La película transcurre en una zona marítima y calmada durante las vacaciones de verano de Leda (Olivia Colman), una profesora universitaria de mediana edad —aunque, curiosamente, los personajes que la rodean opinen lo contrario— que intentará aprovechar su período de descanso para escribir un libro. Sin embargo, su calma se verá turbada con la llegada de una ruidosa y numerosa familia de la cual forma parte Nina (Dakota Johnson), una joven madre que debe lidiar con los constantes berreos y caprichos de su hija pequeña. Ellas despertarán una especie de obsesión en Leda, llevándola a iniciar un proceso de rememoración de un pasado traumático del que arrastra un tormentoso sentimiento de culpabilidad. De esta manera, a partir de flashbacks, se da conocer la dificultosa relación entre la joven Leda y sus hijas pequeñas. Sus intentos por congeniar inútilmente vida laboral con sus responsabilidades maternas la convierten en una mujer incapaz de satisfacer sus aspiraciones ya no solo profesionales, sino emocionales, situación que origina una contradicción interna que el personaje sigue cuestionándose en el presente: ¿y si su tan anhelada felicidad pasa por abandonar a sus hijas?
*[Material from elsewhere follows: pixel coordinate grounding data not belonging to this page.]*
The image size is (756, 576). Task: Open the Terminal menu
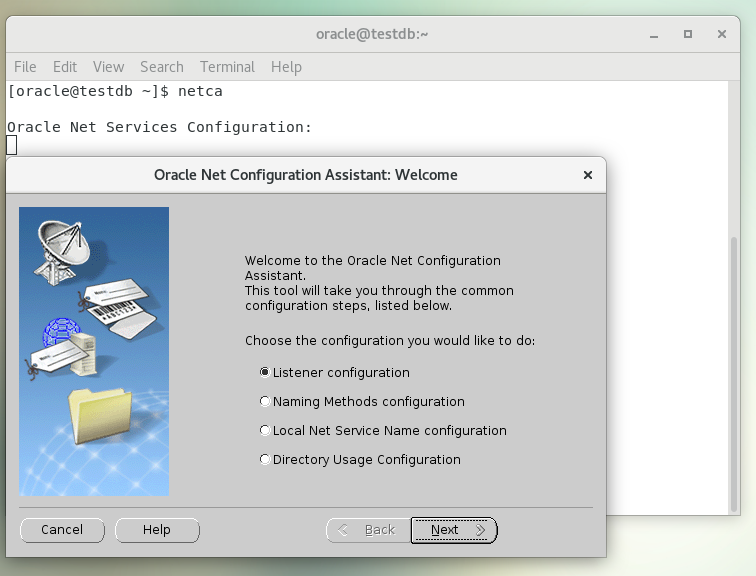(227, 67)
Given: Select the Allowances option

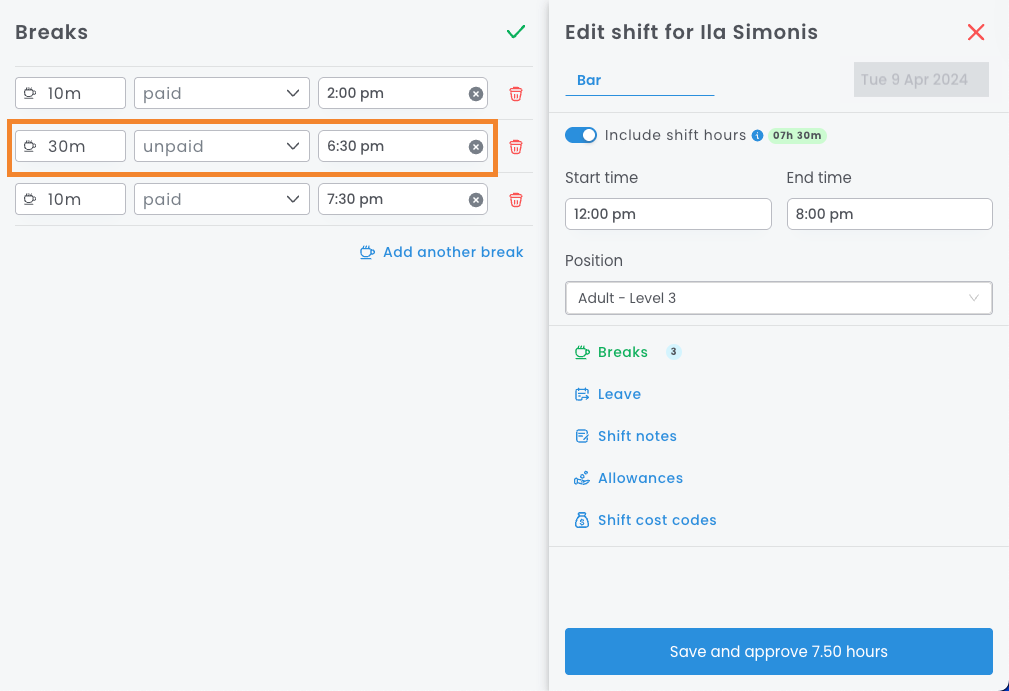Looking at the screenshot, I should [639, 478].
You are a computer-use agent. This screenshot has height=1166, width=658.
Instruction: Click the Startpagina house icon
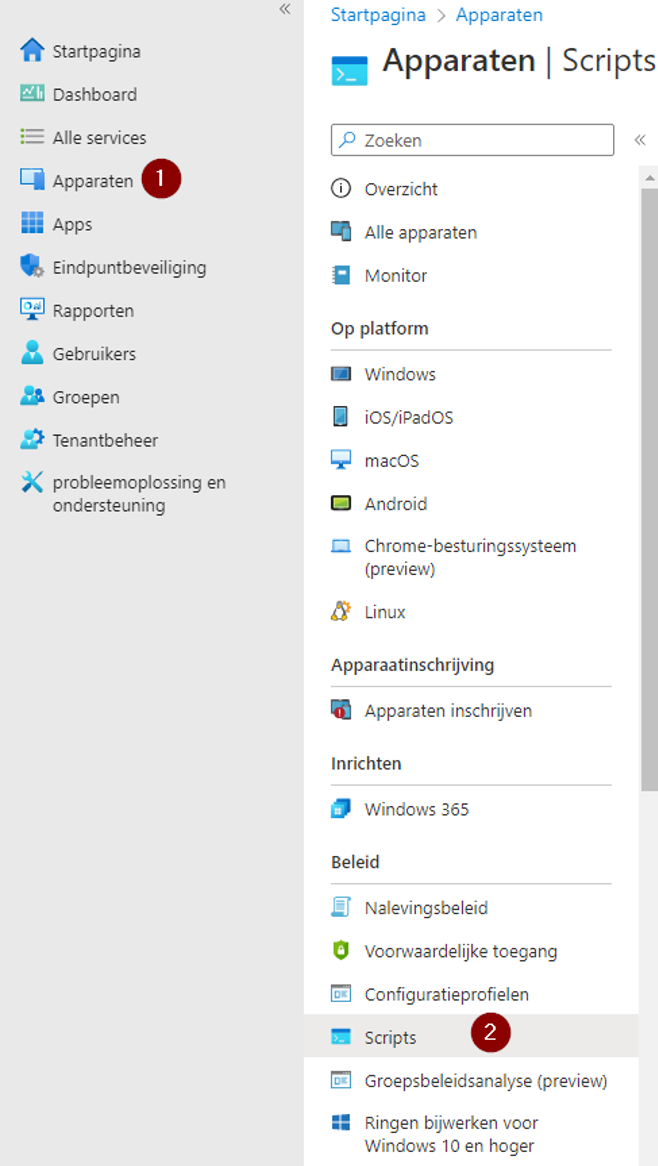(x=32, y=51)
Los paralelismos entre los conflictos familiares de Leda y Nina son obvios, pero no dejan de señalar inteligentemente la universalidad de una problemática pocas veces asumida sobre la imposibilidad de alcanzar ciertos objetivos vitales y, a su vez, mostrar la atención y el cariño esperados hacia los hijos, culpables de que lo primero no sea posible. Especialmente si, como se señala sutilmente en La hija oscura, también existe el doloroso distanciamiento con un marido y padre ausente. Los dos personajes son mujeres disgustadas, frustradas por unas circunstancias familiares distintas culturalmente, pero de conflictos maternofiliales universales y, por ello, eternamente unidos.
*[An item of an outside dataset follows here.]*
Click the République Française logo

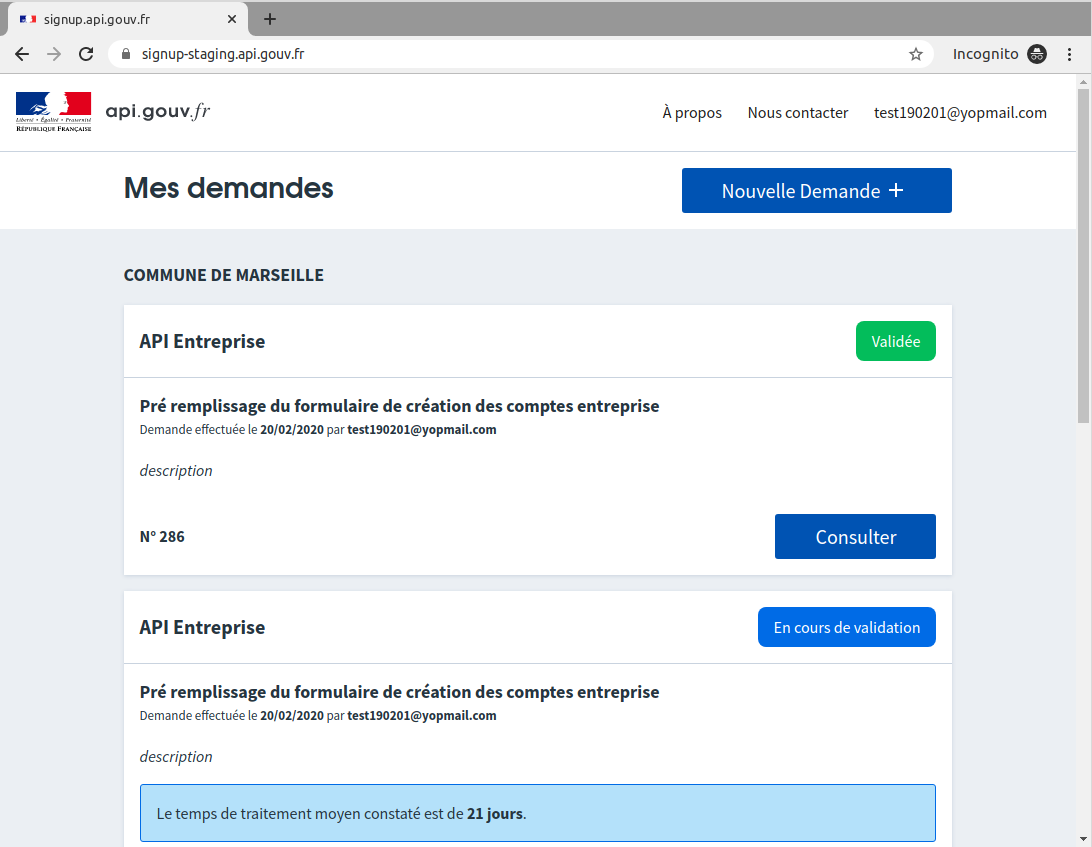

El vínculo que Gyllenhaal establece entre ellas es emocionante y hasta otorga ciertas dosis de intriga bien conducida donde la mirada de Leda resulta clave, siendo este uno de los pocos aspectos formales a resaltar de la cinta. La cámara pocas veces queda desligada de la subjetividad del personaje e incluso es hábil resaltando la evolución entre la mirada temerosa y desesperada de una Leda inexperta, pero ambiciosa, y la mirada melancólica y desgarrada de una Leda martirizada, pero experimentada y madura. Entre ellas, un trauma, una decisión fatal, en definitiva, una fractura interior representada en la concatenación de imágenes de un espejo roto seguido del plano-contraplano entre su rostro pasado y su rostro presente. La conjugación entre dos tiempos distintos es esencial para terminar uniendo orgánicamente todas las discordias, engaños o pérdidas familiares que surgen a lo largo de la historia y, por ende, esbozan lazos invisibles entre todos los personajes.
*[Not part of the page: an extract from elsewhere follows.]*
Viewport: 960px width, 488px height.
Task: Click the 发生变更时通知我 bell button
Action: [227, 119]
No obstante, desde un punto de vista narrativo, las grandes revelaciones de la historia parecen llegar repentinamente, conduciendo a un clímax súbito e impostado donde no solo se derrochan algunas de las imágenes más evocadoras del filme, sino que, además, se contrapone con el paulatino desarrollo de la trama central. A la hora de la verdad, La hija oscura no logra sostener la complejidad de sus ideas y menos aún traspasarlas al terreno de lo visual, tratándose, así pues, de una película fallida.